*Selected excerpt:*
= = = =
If you’re visiting in Spring or Summer when the sun sets late, then you still have time for a few more stops like Historic Fruita School, the petrogyphs, the fruit tree groves and any overviews you missed.

If you didn’t hike the Rim Overlook then you’ll also enjoy taking the Hickman Bridge hike this evening. The Freemont River runs along the trailhead, and it’s a good place to cool off before and after the hike.

Day 6

All Day

Today you’ll be exploring Cathedral Valley. This is a 4×4 road. Even though we have a 4WD truck, we heard this was a very bumpy road and didn’t want to take the risk with our primary vehicle. We opted to rent a 4WD Jeep from a nearby vendor and were very glad we did.

If you go this route then plan to pick up your Jeep in the morning. You won’t head back into the main entrance of the park, but to the Cathedral Valley road. Plan to spend about 6 hours exploring.

Highlights here include enjoying a picnic high above Cathedral Valley at the CV Overlook, Glass Mountain, Temple of the Sun (and Moon), the Bentonite Hills, and of course fording the Freemont River!

After you return your Jeep, it’s time to move to Zion for tomorrow’s adventure.

capitol reef
Sneaker Shot from Panoramic Point

Drive Times

  • From Salt Lake City Airport: 3 hours 30 minutes
  • From Las Vegas Airport: 5 hours 20 minutes
  • From Canyonlands NPS: 2 hours 20 minutes
  • From Arches NPS: 2 hours
  • From Bryce Canyon NPS: 2 hours 10 minutes

Where To Stay Near Capitol Reef NPS

Staying Outside The Park

  • There is no lodging inside the park, but Capitol Reef Resort is just outside. Pick from guest rooms, cabins, teepees or Conestoga wagons.
  • The Snuggle Inn is a little further out, but the rooms are huge and include a kitchen if you’re looking to save on meals.

Our Favorite Eats Near Capitol Reef NPS

  • Do NOT forget to pick up a pie inside the park at Gifford Homestead. Even if you don’t usually eat sweet treats, this is a must.
  • In Torrey, Capitol Burger is where to fuel up! It’s a food truck, so check their FB page to see where they are parked.

Exploring Outside The Park

  • If you missed Goblin Valley and Little Wild Horse Canyon then its not too late to visit them.
= = = =
*Exercises to complete:*
1 - According to the Capitol Reef itinerary, how long should you plan to spend exploring Cathedral Valley?
2 - Copy the Capitol Reef itinerary from "If you didn’t" to "glad we did.", swapping "bumpy" for "rough".
= = = =
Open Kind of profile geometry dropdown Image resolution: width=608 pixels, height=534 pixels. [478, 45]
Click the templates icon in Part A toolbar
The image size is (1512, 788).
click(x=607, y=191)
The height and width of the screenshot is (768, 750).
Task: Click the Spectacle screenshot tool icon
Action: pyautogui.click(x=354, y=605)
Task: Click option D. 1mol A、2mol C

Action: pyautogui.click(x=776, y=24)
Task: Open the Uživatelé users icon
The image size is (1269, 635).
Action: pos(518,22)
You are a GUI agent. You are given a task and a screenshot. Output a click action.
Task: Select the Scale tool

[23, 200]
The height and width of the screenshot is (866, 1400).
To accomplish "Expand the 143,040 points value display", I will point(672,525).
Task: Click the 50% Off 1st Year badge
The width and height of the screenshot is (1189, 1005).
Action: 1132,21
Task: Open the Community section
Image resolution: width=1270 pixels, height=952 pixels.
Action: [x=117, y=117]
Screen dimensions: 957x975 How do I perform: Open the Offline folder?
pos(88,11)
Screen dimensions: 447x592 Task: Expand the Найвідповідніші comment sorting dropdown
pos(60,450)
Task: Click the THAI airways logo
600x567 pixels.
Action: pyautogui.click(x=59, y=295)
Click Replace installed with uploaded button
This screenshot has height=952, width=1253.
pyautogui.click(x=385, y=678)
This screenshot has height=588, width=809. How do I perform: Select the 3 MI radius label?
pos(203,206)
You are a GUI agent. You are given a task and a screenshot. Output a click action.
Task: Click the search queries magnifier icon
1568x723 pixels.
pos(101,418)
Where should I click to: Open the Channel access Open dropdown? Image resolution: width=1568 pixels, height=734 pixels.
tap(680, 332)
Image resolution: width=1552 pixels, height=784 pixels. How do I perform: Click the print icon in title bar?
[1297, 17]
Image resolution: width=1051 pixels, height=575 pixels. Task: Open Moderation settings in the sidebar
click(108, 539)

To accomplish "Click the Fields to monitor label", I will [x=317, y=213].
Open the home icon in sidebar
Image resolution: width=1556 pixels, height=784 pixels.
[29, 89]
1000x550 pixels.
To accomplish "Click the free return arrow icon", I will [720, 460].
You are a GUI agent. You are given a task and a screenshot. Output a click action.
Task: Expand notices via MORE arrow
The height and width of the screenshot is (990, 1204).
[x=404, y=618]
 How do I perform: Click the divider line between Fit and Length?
= = = =
*Per-task answers:*
1 - About 6 hours.

2 -
If you didn’t hike the Rim Overlook then you’ll also enjoy taking the Hickman Bridge hike this evening. The Freemont River runs along the trailhead, and it’s a good place to cool off before and after the hike.

Day 6

All Day

Today you’ll be exploring Cathedral Valley. This is a 4×4 road. Even though we have a 4WD truck, we heard this was a very rough road and didn’t want to take the risk with our primary vehicle. We opted to rent a 4WD Jeep from a nearby vendor and were very glad we did.